1994 was a big year for Tim McGraw. With his first single, “Indian Outlaw,” he deftly revealed just how far we have to go with our relations with and conceptions of Native American people. Not that he meant to; he just released a terrible song, filled with awful clichés that reached Number One on the US charts because white people, right?
If you were to ask me what the worst song I’ve ever heard in my entire life is (go ahead; ask me, quietly, just whisper it in your mind), I would tell you without hesitation that Tim McGraw’s “Indian Outlaw” is the Abomination that Causes Desolation, the Thing That Should Not Be, the Final Solution of Country Music.
As I’ve said before, country music is a train wreck, a big one, where you can’t identify the body parts because they’ve been replaced by twisted steel and tiny fragments of seats and gears. Everything is all jumbled together and, unless you’ve happened to luck onto some old stuff, you can’t tell the country from the can’t-ry.
So why do I still listen?
This is the South, damn it, and we are nothing if not polite. When attempting to obtain female companionship, we may leer at a girl from a distance for a while, but really, that’s the same thing women do while shoe shopping. Look at the shoes, imagine what the shoes would look like on, think about taking them out for a night, and then return them to the store the next day because they just don’t fit.
Is that wrong?
Country music is all fucked up right now, a hat-wearing mass of contradictions, suffering from multiple personalities, trying to please all the people, all the time, and straying so far from its roots that hearing traditional country on the air anymore is a miracle. Country rap is on the rise, as are guitar riffs and bass lines that would have been giant hits as hair metal songs during the Eighties. It’s hard to even define country anymore, and if you think it is all sad trains and dogs and singlewide trailers and Mama in the rain, you haven’t listened to country in a long time. There are still novelty songs floating around, catchy like West Nile virus, the equivalent of waiting until the rest of the family is in bed before eating that box of donuts on the counter. Now the genre is showing a disturbing amount of culture appropriation, including all the misandry and misogyny found in some rap and R&B music. There’s a lot of shit out there, and finding a jewel among the turds is not an easy task.
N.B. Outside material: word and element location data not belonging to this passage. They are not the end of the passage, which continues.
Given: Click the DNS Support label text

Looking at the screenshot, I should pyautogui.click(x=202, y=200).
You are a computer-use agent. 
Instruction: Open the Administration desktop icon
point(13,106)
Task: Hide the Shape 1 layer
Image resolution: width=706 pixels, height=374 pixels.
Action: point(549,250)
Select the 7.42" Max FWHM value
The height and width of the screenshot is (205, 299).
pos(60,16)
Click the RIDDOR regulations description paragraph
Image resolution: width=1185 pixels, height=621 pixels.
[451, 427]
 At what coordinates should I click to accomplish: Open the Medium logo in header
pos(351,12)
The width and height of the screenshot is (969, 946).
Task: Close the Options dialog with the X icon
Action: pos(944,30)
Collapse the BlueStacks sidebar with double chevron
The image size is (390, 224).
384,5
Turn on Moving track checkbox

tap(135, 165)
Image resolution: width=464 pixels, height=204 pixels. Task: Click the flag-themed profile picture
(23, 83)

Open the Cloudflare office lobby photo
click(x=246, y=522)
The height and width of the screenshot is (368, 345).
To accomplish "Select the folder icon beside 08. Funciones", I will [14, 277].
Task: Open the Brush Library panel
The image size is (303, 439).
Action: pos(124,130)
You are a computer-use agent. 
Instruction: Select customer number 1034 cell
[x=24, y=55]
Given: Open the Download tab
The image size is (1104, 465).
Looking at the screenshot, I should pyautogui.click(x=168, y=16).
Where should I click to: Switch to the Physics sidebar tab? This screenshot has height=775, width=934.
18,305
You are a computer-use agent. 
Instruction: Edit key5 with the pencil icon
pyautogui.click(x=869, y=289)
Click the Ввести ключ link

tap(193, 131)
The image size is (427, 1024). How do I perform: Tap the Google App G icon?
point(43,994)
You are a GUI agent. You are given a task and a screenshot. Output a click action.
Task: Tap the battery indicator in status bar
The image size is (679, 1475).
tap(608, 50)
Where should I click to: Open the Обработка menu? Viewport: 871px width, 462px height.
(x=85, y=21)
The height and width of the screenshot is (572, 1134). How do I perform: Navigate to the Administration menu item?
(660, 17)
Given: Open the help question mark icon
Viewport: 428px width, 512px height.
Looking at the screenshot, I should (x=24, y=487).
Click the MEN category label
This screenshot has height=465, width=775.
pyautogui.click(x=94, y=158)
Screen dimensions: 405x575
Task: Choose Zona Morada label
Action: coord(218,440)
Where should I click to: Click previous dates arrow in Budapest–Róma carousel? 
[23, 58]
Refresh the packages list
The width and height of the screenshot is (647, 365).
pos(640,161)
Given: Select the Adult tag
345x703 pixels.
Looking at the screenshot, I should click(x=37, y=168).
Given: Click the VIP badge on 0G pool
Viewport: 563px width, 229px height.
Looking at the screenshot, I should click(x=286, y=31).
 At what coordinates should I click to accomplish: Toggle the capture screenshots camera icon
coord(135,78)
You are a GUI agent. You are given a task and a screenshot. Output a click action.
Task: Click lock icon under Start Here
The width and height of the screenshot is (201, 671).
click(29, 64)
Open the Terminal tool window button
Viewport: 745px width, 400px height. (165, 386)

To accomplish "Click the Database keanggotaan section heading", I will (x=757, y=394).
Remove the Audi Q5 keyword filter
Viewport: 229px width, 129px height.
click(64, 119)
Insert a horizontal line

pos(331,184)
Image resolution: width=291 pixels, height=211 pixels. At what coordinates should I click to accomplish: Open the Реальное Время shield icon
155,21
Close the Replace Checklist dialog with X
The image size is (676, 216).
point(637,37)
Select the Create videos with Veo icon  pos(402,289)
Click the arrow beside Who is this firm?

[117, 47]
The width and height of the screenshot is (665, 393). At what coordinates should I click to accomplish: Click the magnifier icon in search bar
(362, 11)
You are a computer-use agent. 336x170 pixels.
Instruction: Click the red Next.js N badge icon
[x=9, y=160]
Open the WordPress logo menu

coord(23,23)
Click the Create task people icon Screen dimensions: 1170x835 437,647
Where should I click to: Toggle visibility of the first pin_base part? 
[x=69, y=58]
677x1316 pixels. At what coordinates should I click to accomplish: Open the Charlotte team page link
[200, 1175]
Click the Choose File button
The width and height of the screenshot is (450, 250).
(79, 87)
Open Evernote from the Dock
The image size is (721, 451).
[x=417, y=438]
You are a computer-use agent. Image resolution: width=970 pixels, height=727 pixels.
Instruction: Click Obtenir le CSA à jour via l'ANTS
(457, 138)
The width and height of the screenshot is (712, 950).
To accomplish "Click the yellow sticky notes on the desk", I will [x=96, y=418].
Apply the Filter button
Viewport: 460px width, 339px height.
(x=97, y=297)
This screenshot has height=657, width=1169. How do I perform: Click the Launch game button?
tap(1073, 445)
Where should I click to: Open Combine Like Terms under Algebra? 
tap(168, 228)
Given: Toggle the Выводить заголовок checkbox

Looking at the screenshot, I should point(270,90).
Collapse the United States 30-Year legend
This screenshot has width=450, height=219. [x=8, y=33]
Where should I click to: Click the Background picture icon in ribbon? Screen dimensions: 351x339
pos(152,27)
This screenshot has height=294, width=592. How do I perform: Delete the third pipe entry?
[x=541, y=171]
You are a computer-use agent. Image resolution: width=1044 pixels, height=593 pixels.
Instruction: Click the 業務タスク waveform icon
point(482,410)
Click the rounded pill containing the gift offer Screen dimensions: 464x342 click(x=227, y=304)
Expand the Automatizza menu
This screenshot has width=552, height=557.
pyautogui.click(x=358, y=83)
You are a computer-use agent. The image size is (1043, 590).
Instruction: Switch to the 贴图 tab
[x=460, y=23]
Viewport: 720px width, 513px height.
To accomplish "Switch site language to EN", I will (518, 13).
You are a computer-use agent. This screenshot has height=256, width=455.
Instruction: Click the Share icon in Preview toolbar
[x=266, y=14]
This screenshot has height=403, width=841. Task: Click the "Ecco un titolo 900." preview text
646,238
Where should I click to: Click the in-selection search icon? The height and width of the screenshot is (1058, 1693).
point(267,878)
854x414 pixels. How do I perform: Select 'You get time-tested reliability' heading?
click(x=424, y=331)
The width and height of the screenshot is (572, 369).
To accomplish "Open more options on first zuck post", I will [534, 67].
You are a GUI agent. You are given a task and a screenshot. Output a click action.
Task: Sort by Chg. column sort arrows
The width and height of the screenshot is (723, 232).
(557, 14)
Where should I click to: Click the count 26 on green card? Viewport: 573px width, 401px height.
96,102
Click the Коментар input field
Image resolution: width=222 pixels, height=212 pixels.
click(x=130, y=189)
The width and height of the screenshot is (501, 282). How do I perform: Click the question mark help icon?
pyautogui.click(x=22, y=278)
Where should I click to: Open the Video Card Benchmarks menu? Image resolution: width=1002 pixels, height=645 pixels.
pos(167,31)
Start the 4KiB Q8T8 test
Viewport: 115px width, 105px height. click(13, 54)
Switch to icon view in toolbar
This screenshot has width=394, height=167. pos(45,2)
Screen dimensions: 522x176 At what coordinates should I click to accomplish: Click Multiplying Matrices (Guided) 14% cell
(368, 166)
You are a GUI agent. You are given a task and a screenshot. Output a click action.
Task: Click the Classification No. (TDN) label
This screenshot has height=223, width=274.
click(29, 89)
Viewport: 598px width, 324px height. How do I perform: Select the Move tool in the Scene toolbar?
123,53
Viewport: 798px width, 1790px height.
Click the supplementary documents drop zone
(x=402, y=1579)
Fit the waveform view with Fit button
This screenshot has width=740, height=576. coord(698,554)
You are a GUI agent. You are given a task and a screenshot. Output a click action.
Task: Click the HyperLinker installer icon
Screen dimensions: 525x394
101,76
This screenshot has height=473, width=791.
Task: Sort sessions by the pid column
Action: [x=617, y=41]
And I’m saying this as a fan.
As much as there are terrible things in country music right now that need to be called out, the good songs also need to be recognized and praised. That’s about as close to a mission statement as you’ll get from me, and that’s what this new column is going to strive to do: separate the horrendous stinking crap from the finely crafted good songs and sparkling production Nashville has been known for since . . . well, since Buck Owens started recording in Bakersfield.
I told you country music was full of contradictions.